In the hotline’s first two years, the men fielded almost 8,000 calls, texts and emails — any hour, any day. It’s their full-time job, with their salaries paid by their locals.
Pursell credits LEAN-STL’s effectiveness to the “bottom-up” approach. People who use the hotline are talking to someone who has been in a similar position, who understands the job and its stressors. There is no power differential or risk of losing face.
“No one wants to go to their boss and seem like a mess,” Pursell said.
Local 3 of the elevator constructors has followed LEAN-STL’s path with its own peer-support line, operated by volunteers. Scott, the business representative, introduced Mike Jasper to Pursell and Walsh last fall.
Jasper, who has been in recovery for about three years, became a certified peer specialist along with six other men from Local 3.
“The team is very alike but with all different experiences,” said Jasper. “It’s like a Skittles pack.”
At first, he wasn’t sure what to expect. He found that he didn’t have to solve anyone’s problems. He didn’t need all the answers. He only needed to be open.
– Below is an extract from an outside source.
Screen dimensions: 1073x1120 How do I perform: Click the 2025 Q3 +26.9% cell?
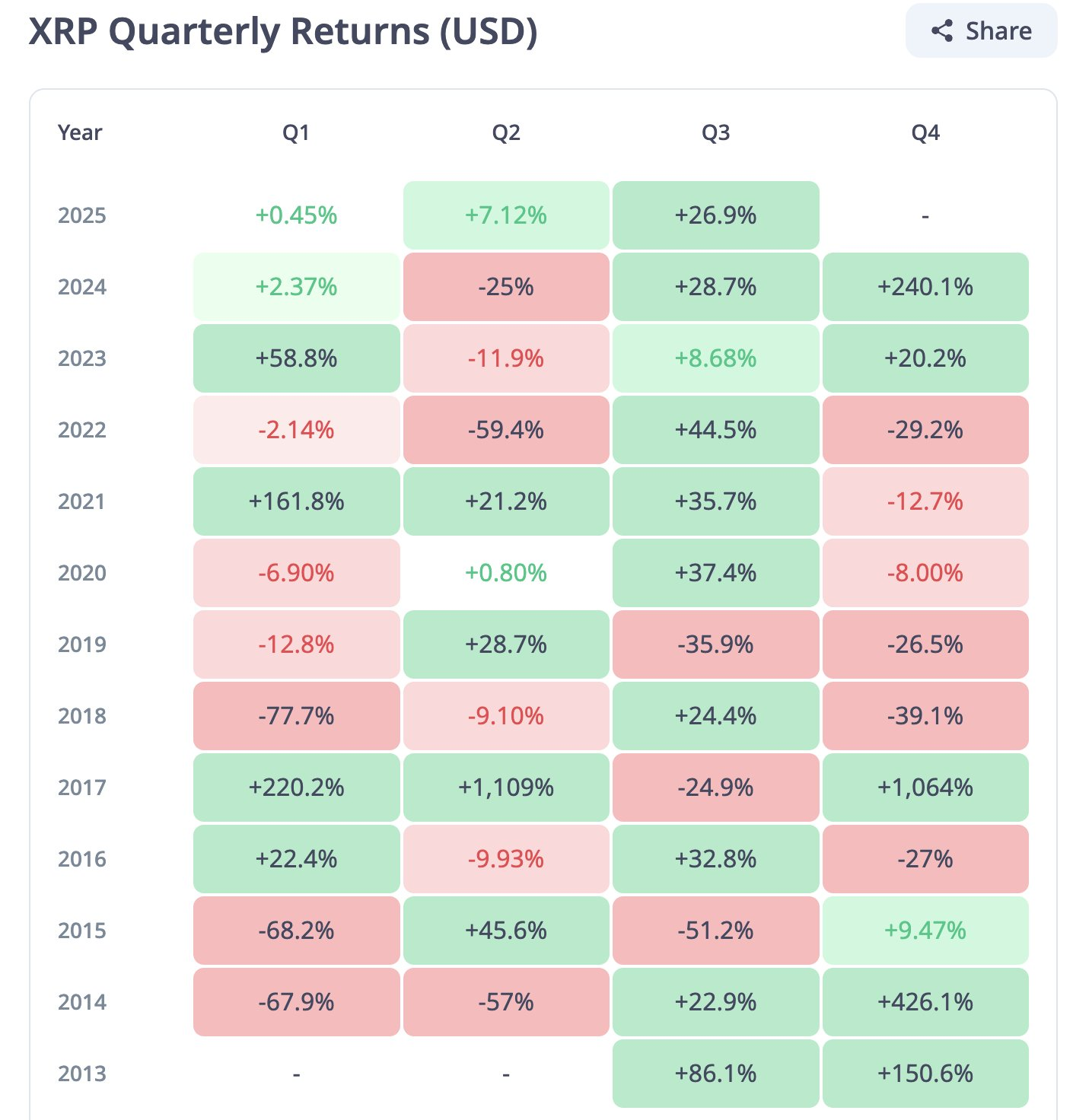point(715,215)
“I’m just a buddy to find resources,” Jasper said. “We’re unconditional. We’re there for the first call, we’re here for the second call — we’re here all the time.”
The spread of the hotlines from one union to another is an example of what the Wellness Coalition can do, its leaders said. Instead of labor groups remaining in silos, they can share information, collaborate on programs and remove barriers for workers who need help. The coalition’s seven executive board members have been meeting monthly since July and expect to have nonprofit status by early next year.
“The trades are very tribal,” said Gaal, one of the coalition’s board members. “We needed to get as many of them as possible to discuss what’s going on and hopefully overcome some of these issues.”